*MATERIAL FOR THIS EXERCISE*.
---

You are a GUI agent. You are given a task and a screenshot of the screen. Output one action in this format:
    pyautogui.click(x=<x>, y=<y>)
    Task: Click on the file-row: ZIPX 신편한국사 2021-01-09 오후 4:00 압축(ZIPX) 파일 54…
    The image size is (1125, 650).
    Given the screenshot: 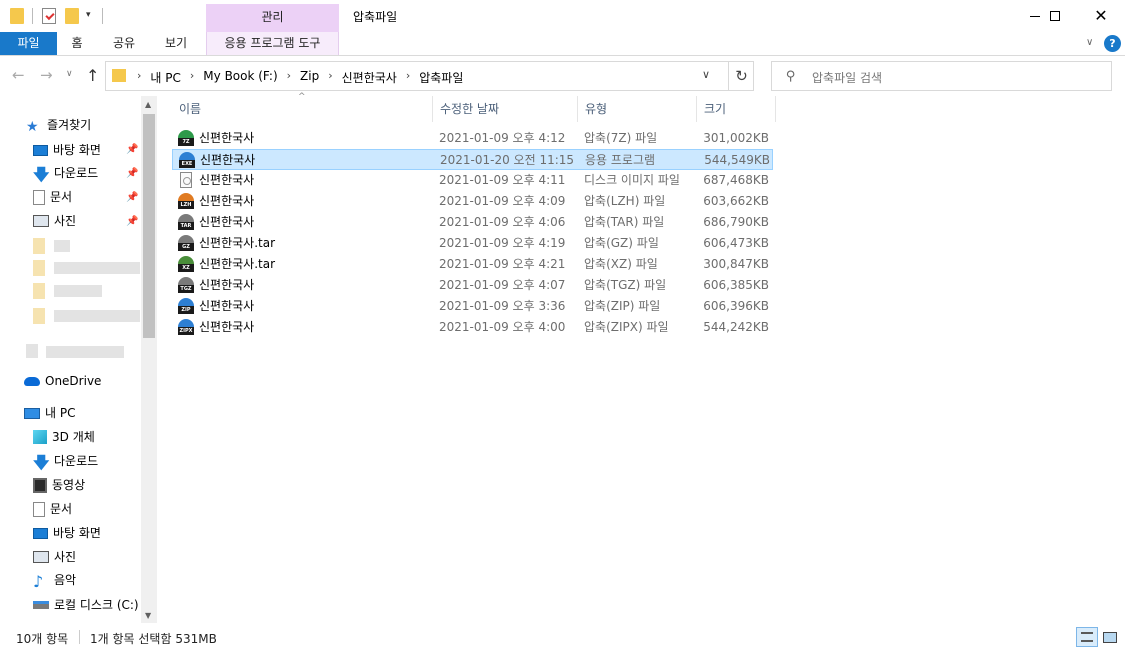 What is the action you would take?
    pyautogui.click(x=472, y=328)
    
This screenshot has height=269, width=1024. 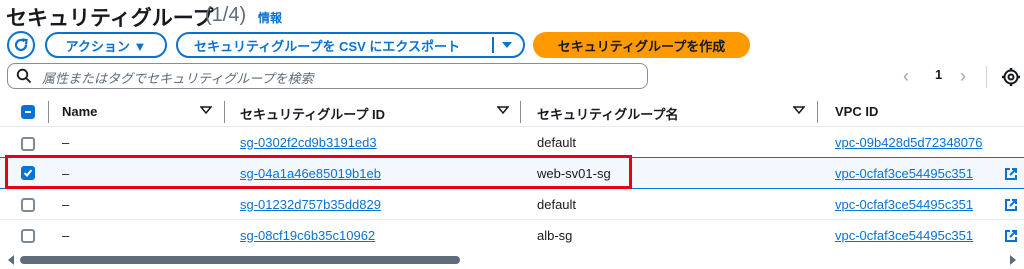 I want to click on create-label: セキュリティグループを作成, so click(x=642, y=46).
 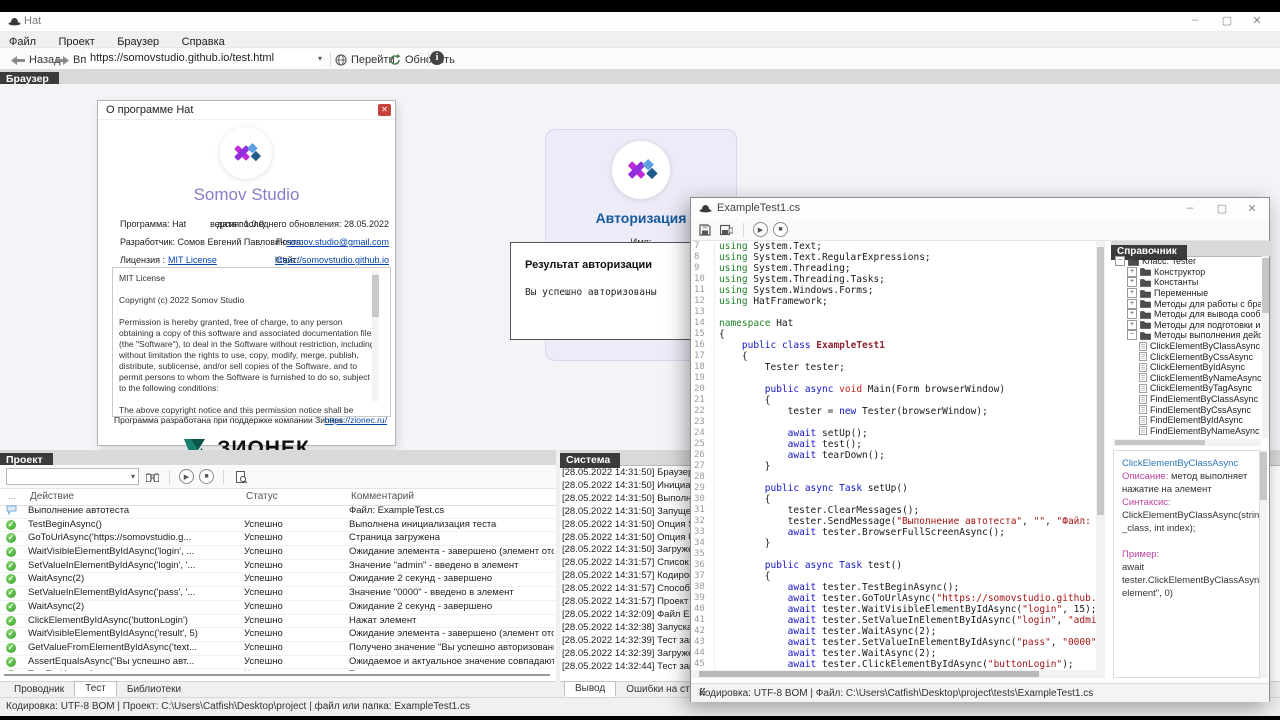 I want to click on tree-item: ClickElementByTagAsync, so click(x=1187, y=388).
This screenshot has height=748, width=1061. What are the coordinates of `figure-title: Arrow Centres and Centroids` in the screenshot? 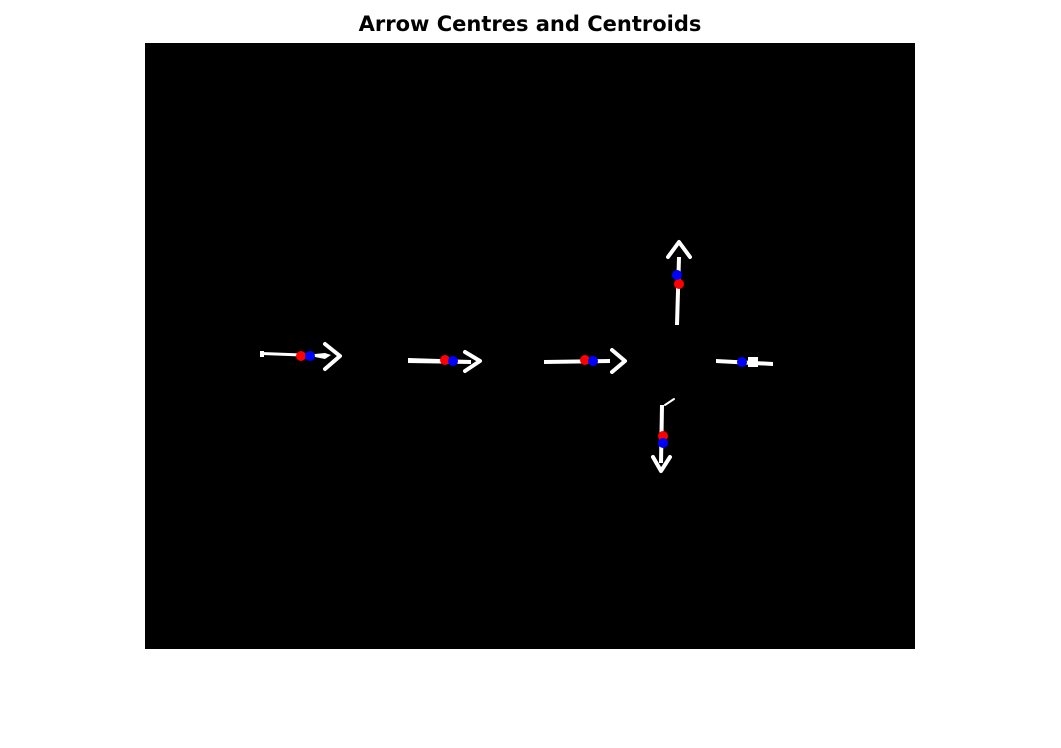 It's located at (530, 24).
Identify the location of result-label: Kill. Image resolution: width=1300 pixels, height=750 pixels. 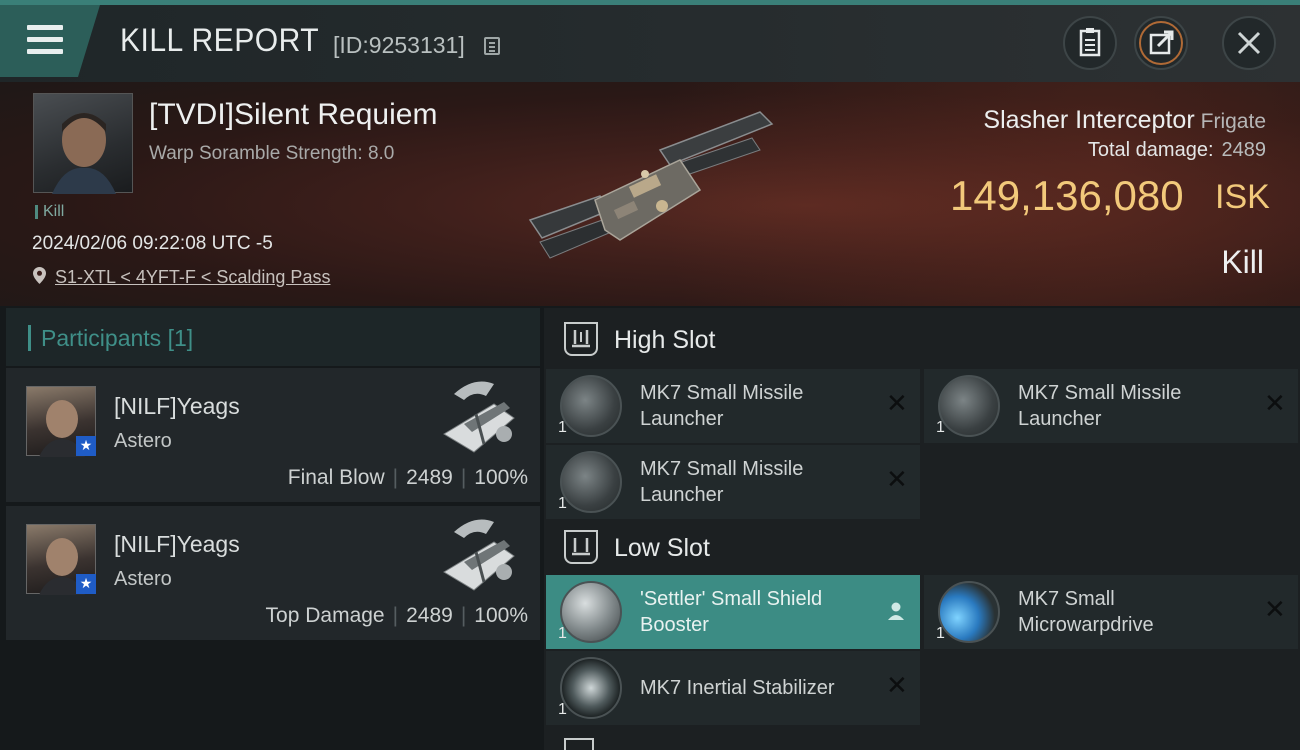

---

*JOB*.
Return, word for word, the part of the records that runs from the very beginning through the line containing "The image size is (1125, 650).", including that line.

*TASK OUTPUT*.
You are a GUI agent. You are given a task and a screenshot of the screen. Output one action in this format:
    pyautogui.click(x=<x>, y=<y>)
    Task: Click on the file-row: ZIPX 신편한국사 2021-01-09 오후 4:00 압축(ZIPX) 파일 54…
    The image size is (1125, 650).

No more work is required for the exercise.